L’art de la morale sans prise de tête
04 Mar 2016

L’art de la morale sans prise de tête

Quand on voit deux artistes talentueux se

04 Mar 2016

Quand on voit deux artistes talentueux se réunir pour un projet commun, ça nous fait toujours plaisir. C’est ici le cas du rappeur Roméo Elvis et du producteur Le Motel, deux étoiles montantes du hip hop belge. Bien qu’ils aient appelé le projet Morale, on voit mal les deux gaillards nous donner des leçons pendant 11 titres. Un titre donc assez paradoxal qui attise la curiosité.

Ce projet suscitait tout de même une certaine attente. Pourquoi ça? Car d’un côté, on a un rappeur de 23 ans, dont on entend de plus en plus parler, qui a une certaine facilité dans ses flows. Il a beaucoup collaboré avec le groupe l’Or du Commun, qu’on retrouvera d’ailleurs sur ce projet. Il sort son premier projet en 2013, Bruxelles c’est devenu la jungle, un EP très prometteur. Dedans, il fait preuve d’un grand sens de l’humour et d’auto-dérision dans ses textes, nous emmenant au passage dans un monde surréaliste au premier abord, mais pas si loin du notre après réflexion. Il gardera toujours cet état d’esprit, que ce soit dans ses différentes collaborations ou dans Famille Nombreuse.

De l’autre côté, on a Le Motel, un producteur brainois de talent. Depuis longtemps dans la production, il a fait son nom grâce à plusieurs collaborations intéressantes. Avec ses amis d’enfance, Yellowstraps, ils ont sorti un LP commun en 2015 intitulé Mellow. Le projet est une vraie réussite, on avait déjà eu un avant-goût de cette association avec les excellents Pollen et Valium, mais ici l’alchimie entre les artistes atteint son paroxysme. Du coup, il n’est pas à son coup d’essai et retente le challenge du projet commun avec une autre anomalie de la musique belge.

Morale

Photo : François Dubois

On s’attaque donc au projet avec un optimisme non caché. L’intro remplit d’entrée parfaitement son rôle, donne le ton de l’album et efface l’idée d’un projet moraliste pour ceux qui y auraient cru. L’Elvis de Bruxelles semble  être bien en forme. Il se balade sur les productions du Motel, bien variées et offrant une musicalité supplémentaire à l’EP, un niveau au-dessus des précédents projets de Roméo Elvis. Tantôt très légères voir swingantes (comme dans Copain ou Assurance), tantôt plus “sombre”, Roméo s’adapte, tant au niveau du flow que des textes. On sait qu’il a toujours eu une écriture particulière et qu’il aime prendre des risques. Il se lance notamment dans un story telling en deux parties avec les titres La voiture et La valise. Toute l’histoire est basée autour d’une fameuse valise, dont le contenu volé était destiné à une transaction. Un fait qui attire bien des ennuis au personnage qu’incarne Roméo Elvis. La mort planant au-dessus de lui, il sombre sous les médicaments. Une histoire très bien narrée, un concept original et un pari gagné.
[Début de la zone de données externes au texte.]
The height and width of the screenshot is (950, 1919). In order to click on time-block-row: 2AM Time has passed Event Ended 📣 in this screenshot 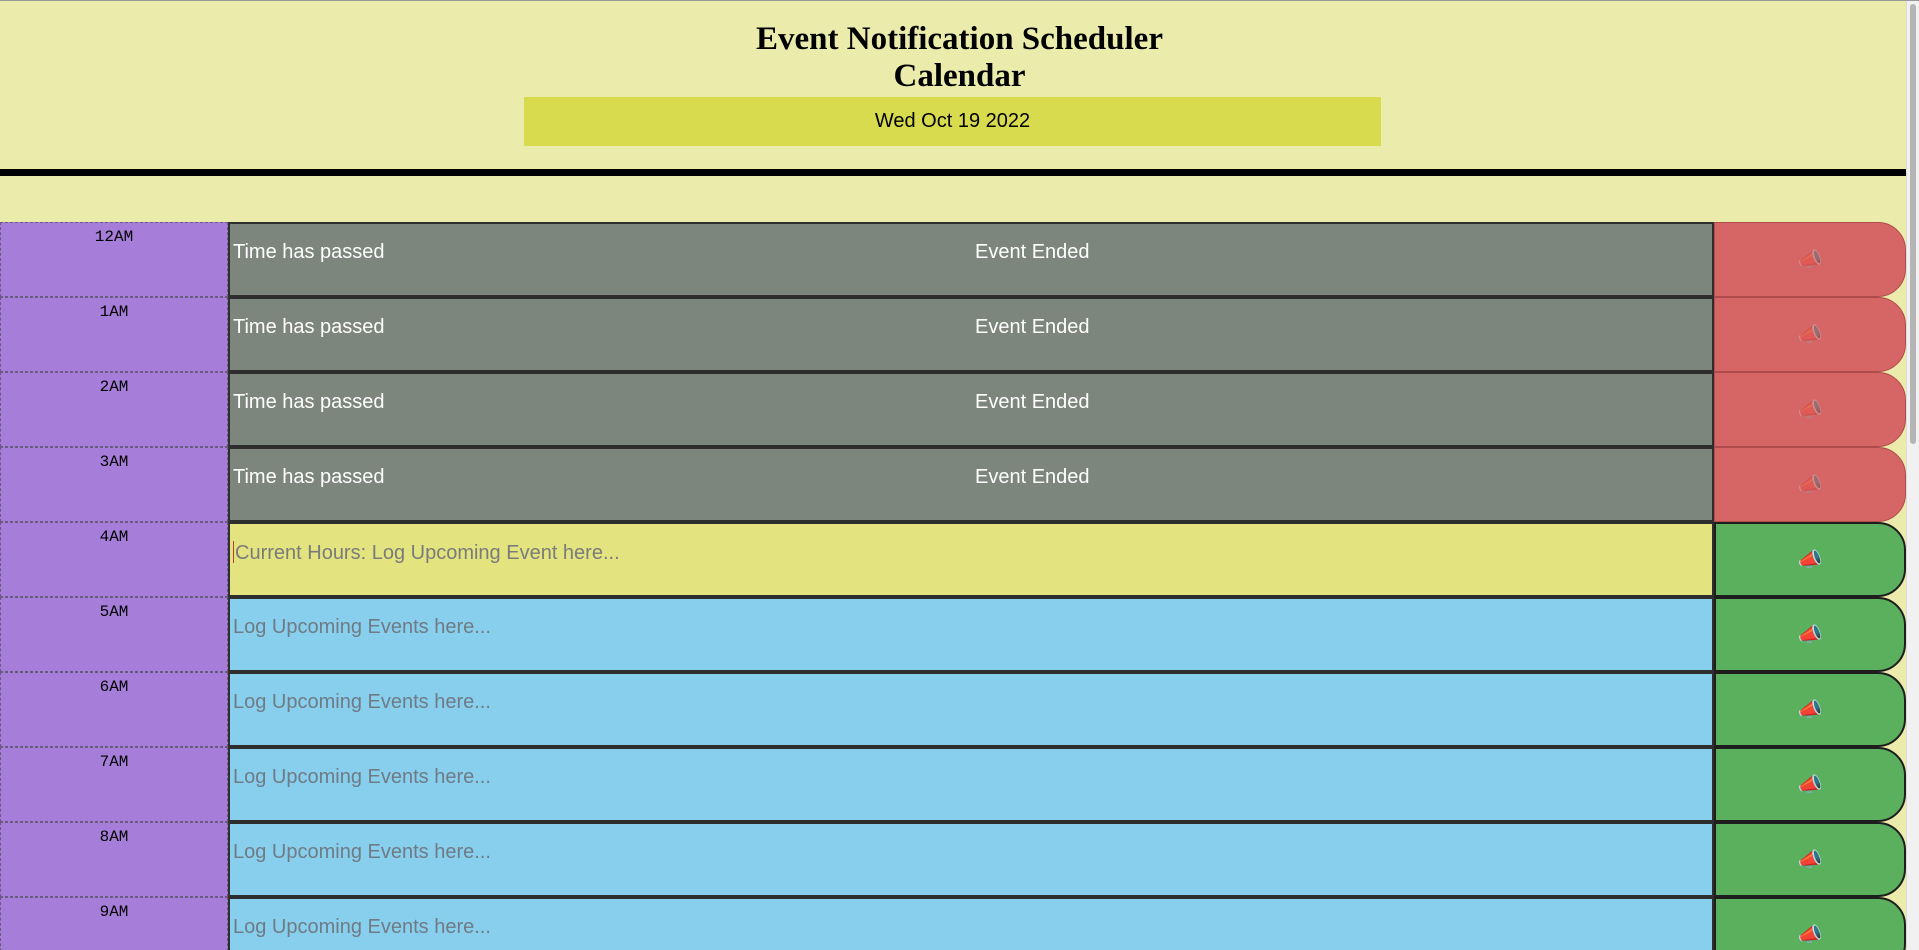, I will do `click(953, 410)`.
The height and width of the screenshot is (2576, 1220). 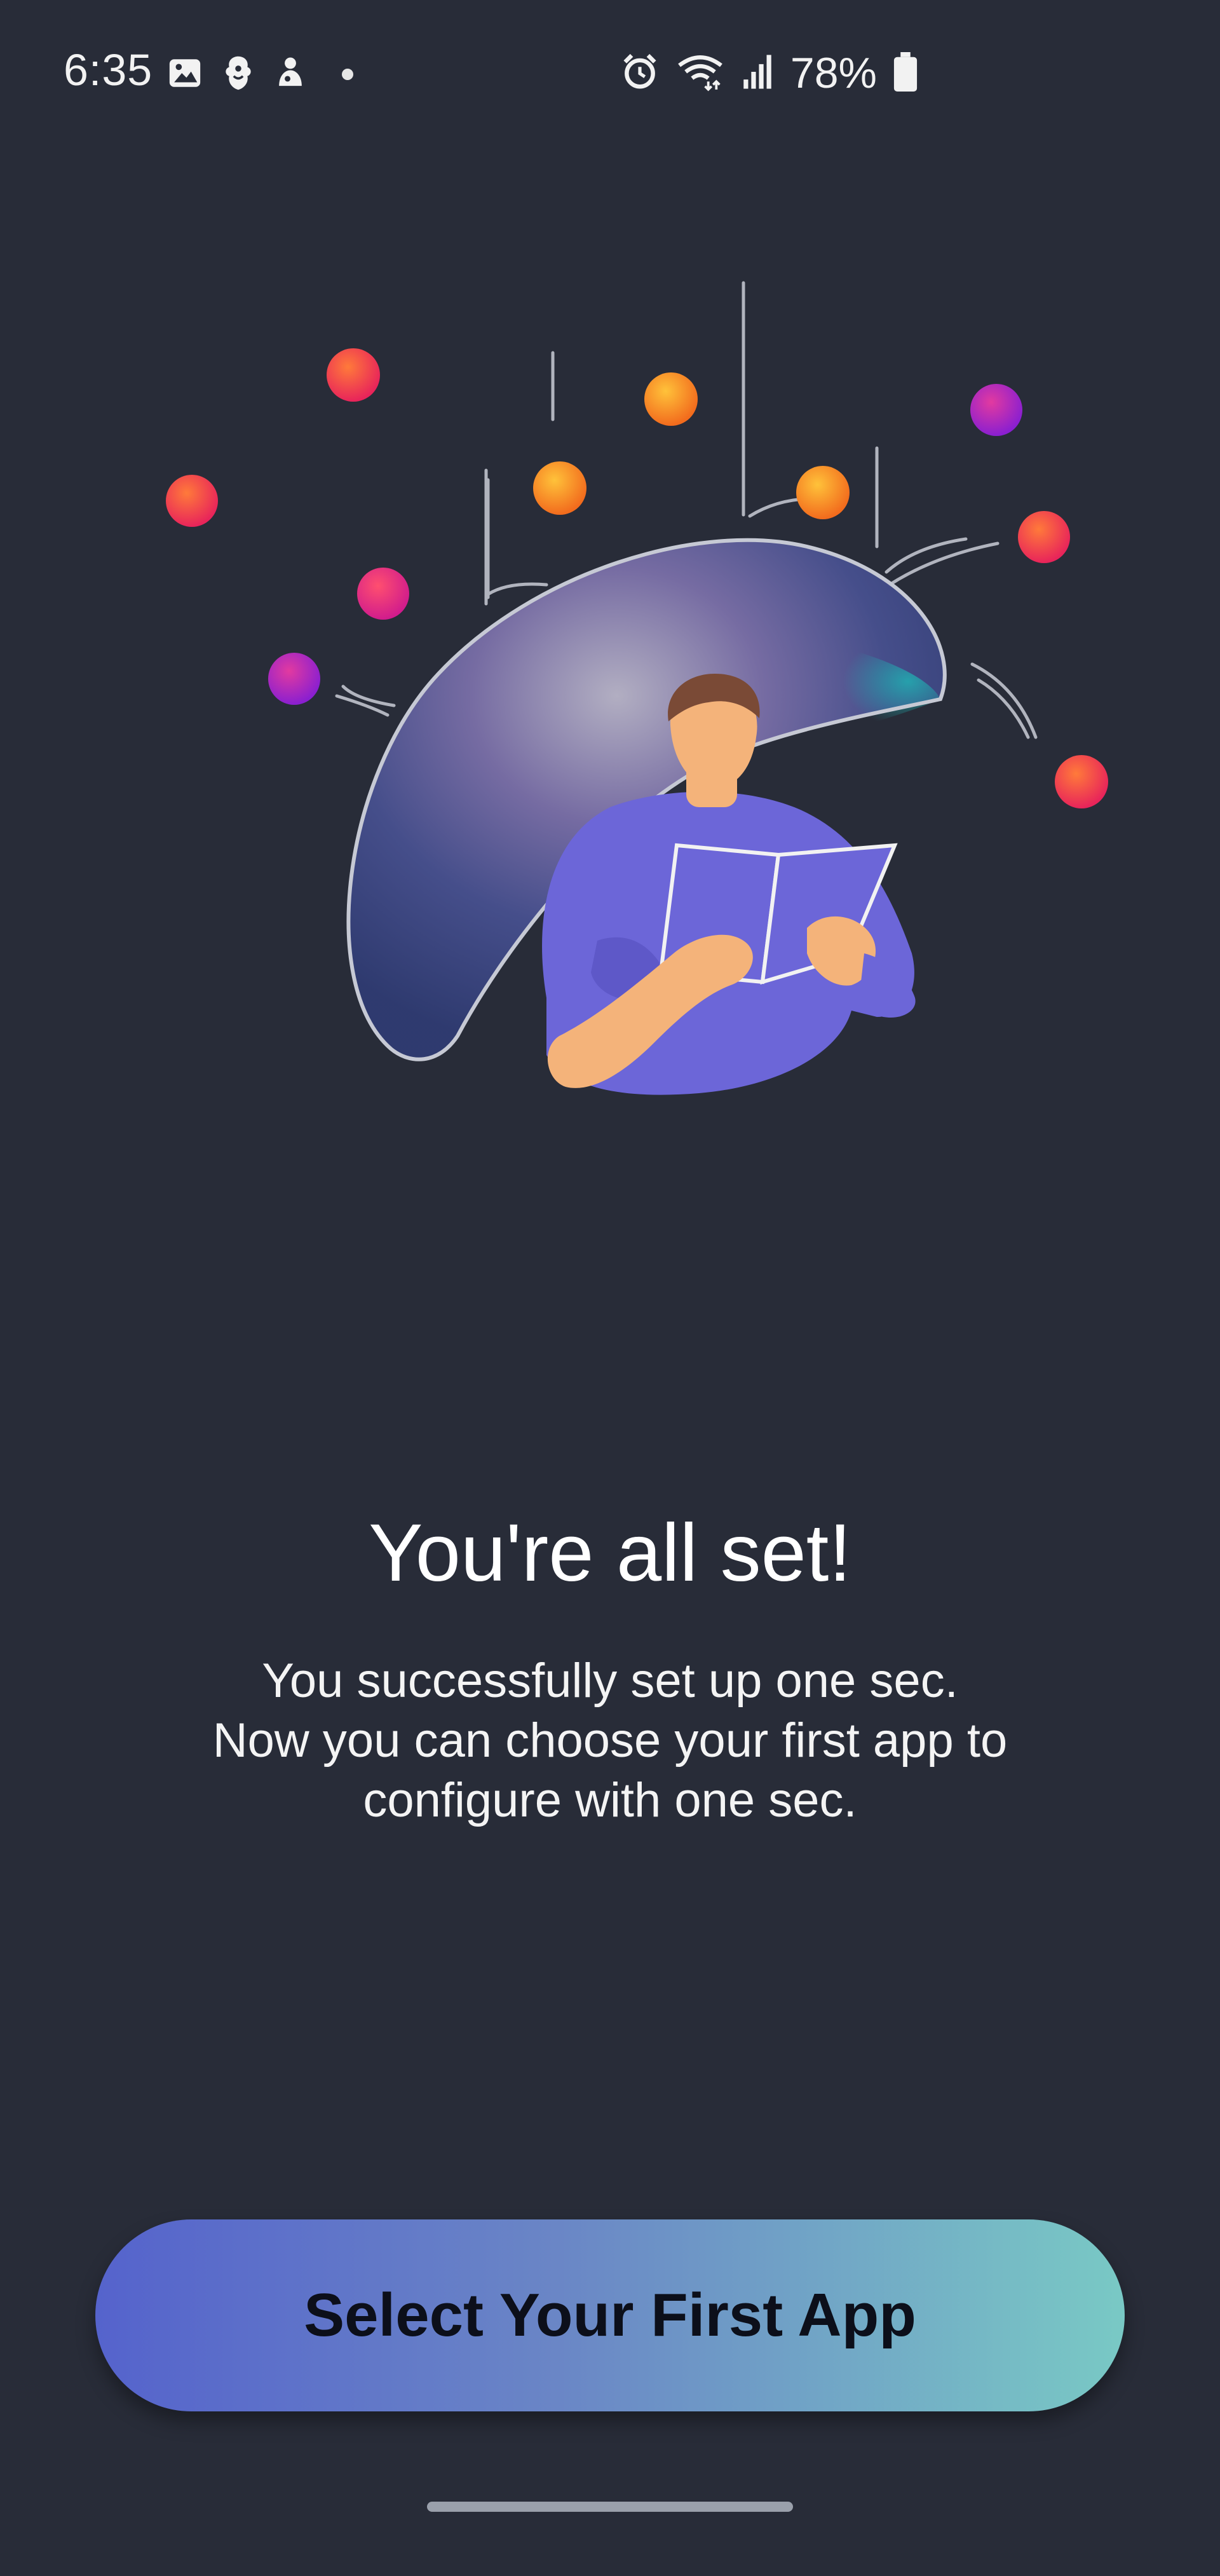 What do you see at coordinates (833, 73) in the screenshot?
I see `battery-percent: 78%` at bounding box center [833, 73].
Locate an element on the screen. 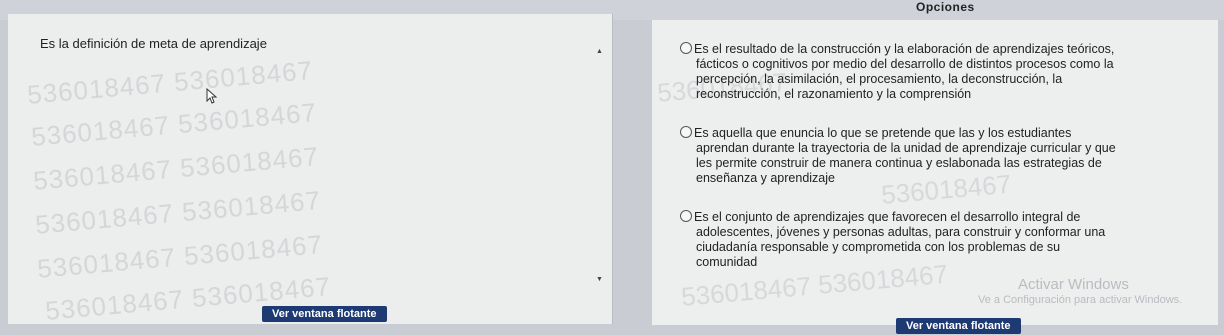  options-title: Opciones is located at coordinates (946, 7).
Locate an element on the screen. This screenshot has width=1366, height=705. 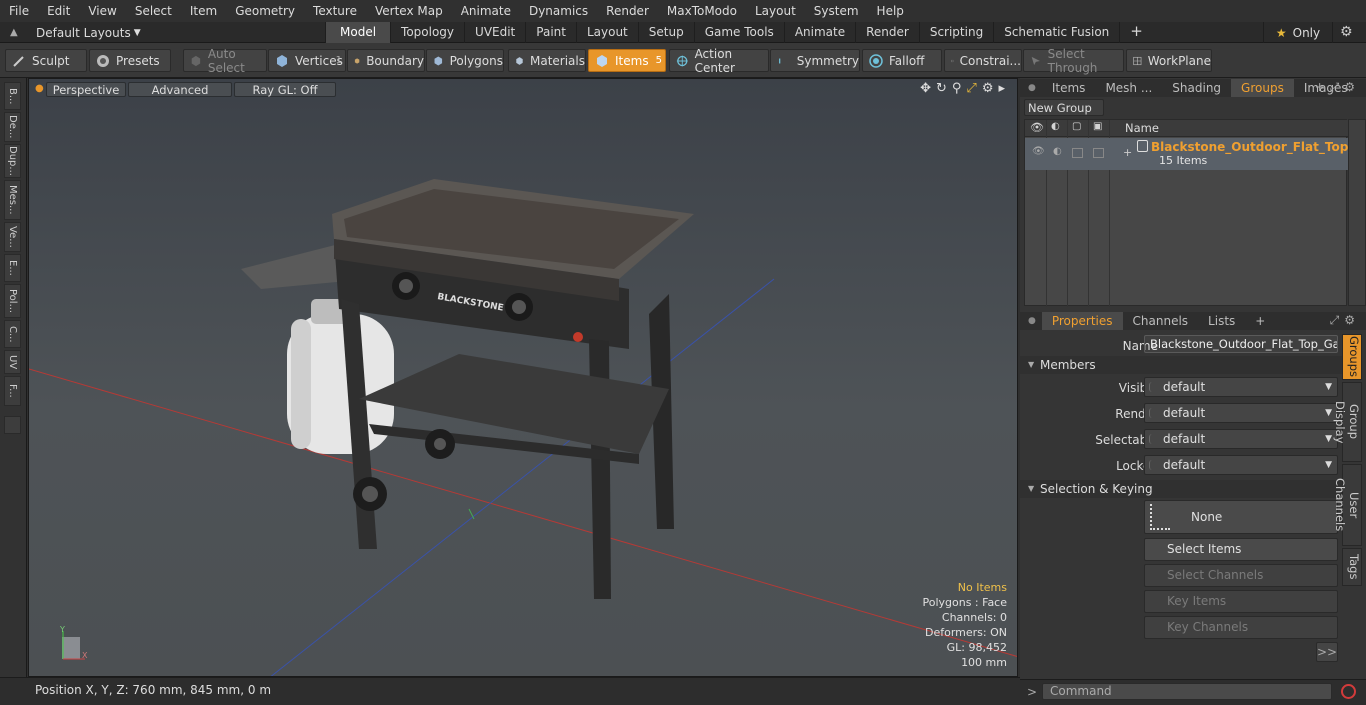
menu-render: Render is located at coordinates (628, 11).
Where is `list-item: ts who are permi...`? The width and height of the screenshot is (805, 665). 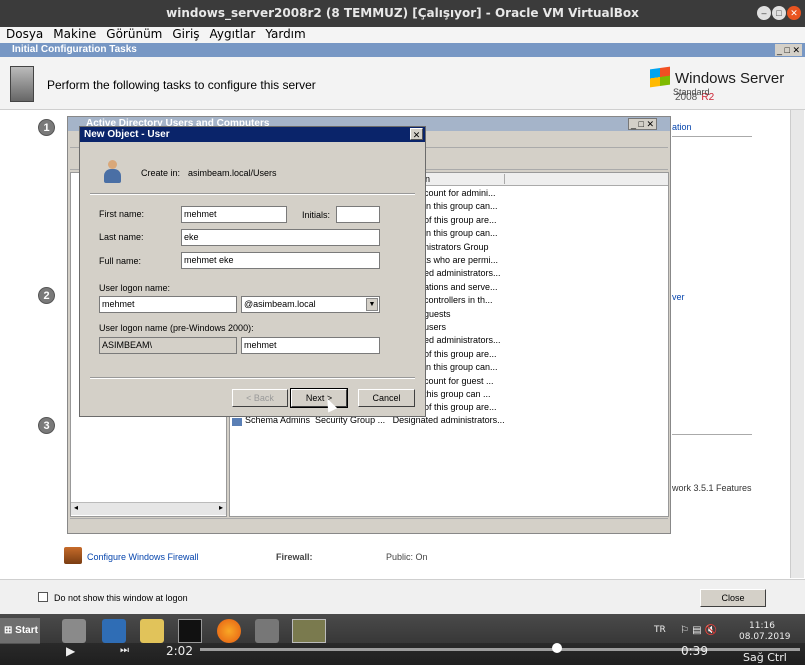
list-item: ts who are permi... is located at coordinates (461, 260).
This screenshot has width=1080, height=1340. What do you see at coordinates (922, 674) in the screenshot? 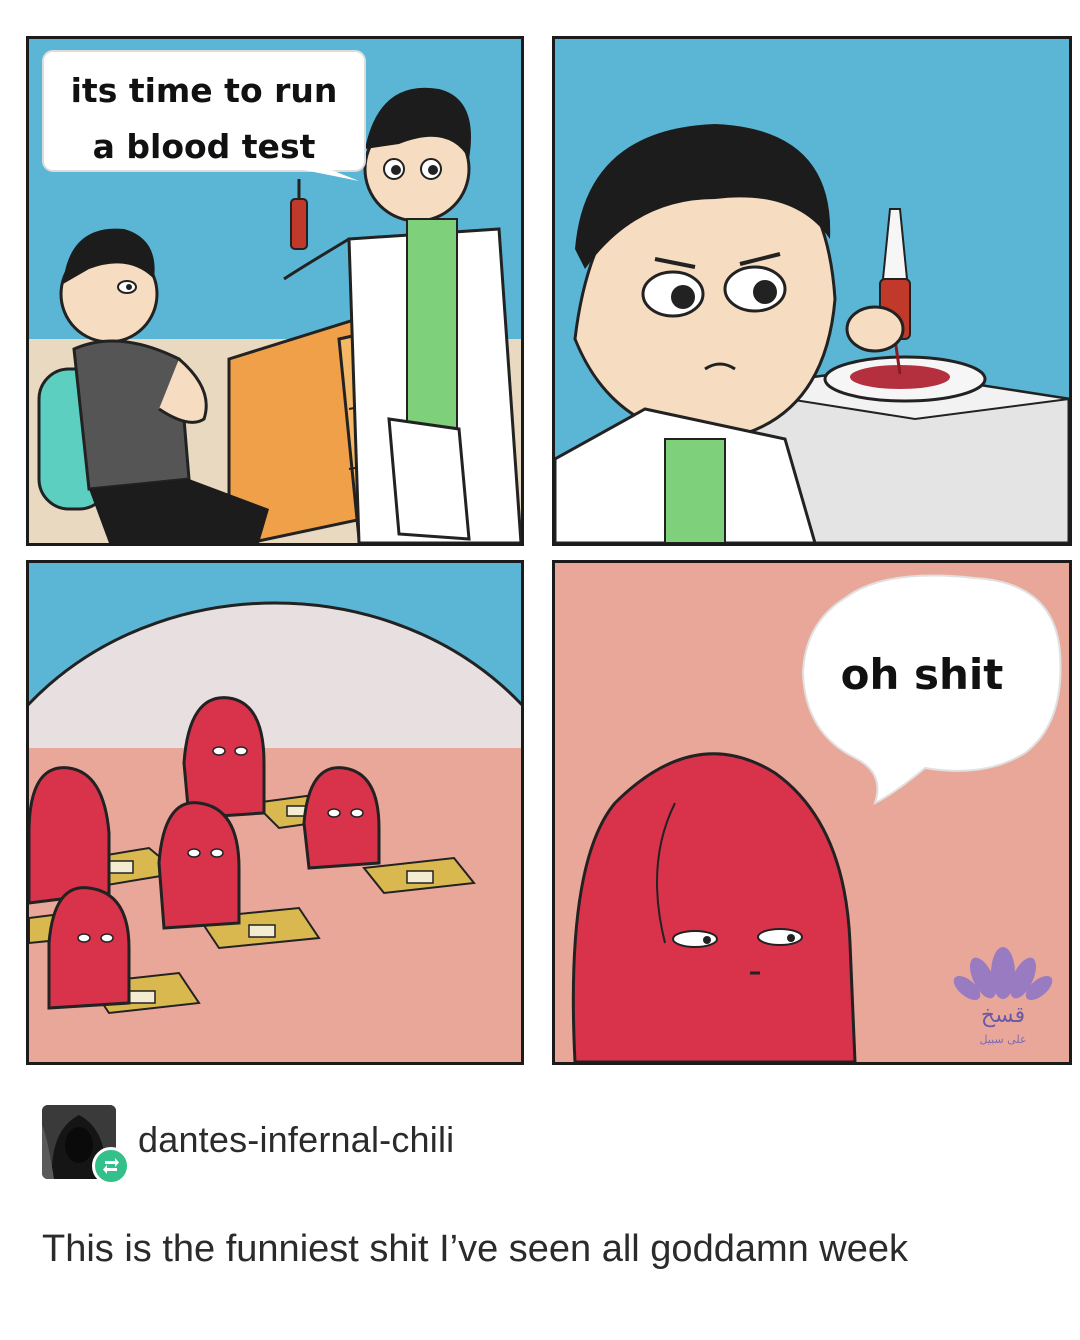
I see `speech-bubble-oh-shit: oh shit` at bounding box center [922, 674].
Dans le titre éponyme Morale, on découvre mieux Elvis, laissant le Roméo de côté. Un texte plus sérieux, s’exprimant sur son parcours, ses craintes, ses rêves. Sobre et poignant, avec une petite outro chantonnée, c’est certainement le morceau phare du projet.

Mais attention, il n’en oublie pas son humour et son côté plus déjanté. Intwodouckcheun est complètement dans cette veine, plus un interlude qu’une chanson, on voit toute sa folie durant ces 2 minutes, on les imagine se taper des barres sur ce genre de délire. Le projet est également parsemé de petits dialogues humoristiques, le plus marquant étant sans nul doute celui avec Yellowstraps, où il oblige même Yvan à chanter en français. Le défi est relevé et très réussi. Pour ce qui est des autres invités, retrouver deux membres de l’or du commun n’est pas vraiment étonnant, mais ça reste de belles collaborations. Le refrain de Swing sur Copain est excellent, et son entente avec Primero n’est plus à refaire, les morceaux sont énergiques et agréables à écouter. Tessa Dixson et Halibab Matador, sont les bonnes surprises apportant une bonne vibe au morceau Poliss Massa.

Après 11 bons titres, le duo nous surprend une dernière fois avec un titre caché après 2013, qui n’est pas sans nous rappeler leur première collaboration sur la chanson Juliette. Une déchéance amoureuse qui est en fait le remake du morceau en question. Voilà qui clôture à merveille ce projet commun. A la fois carré et inventif, varié musicalement, ils ont su confirmer que les attentes autour du projet étaient fondées et y ont répondu avec brio.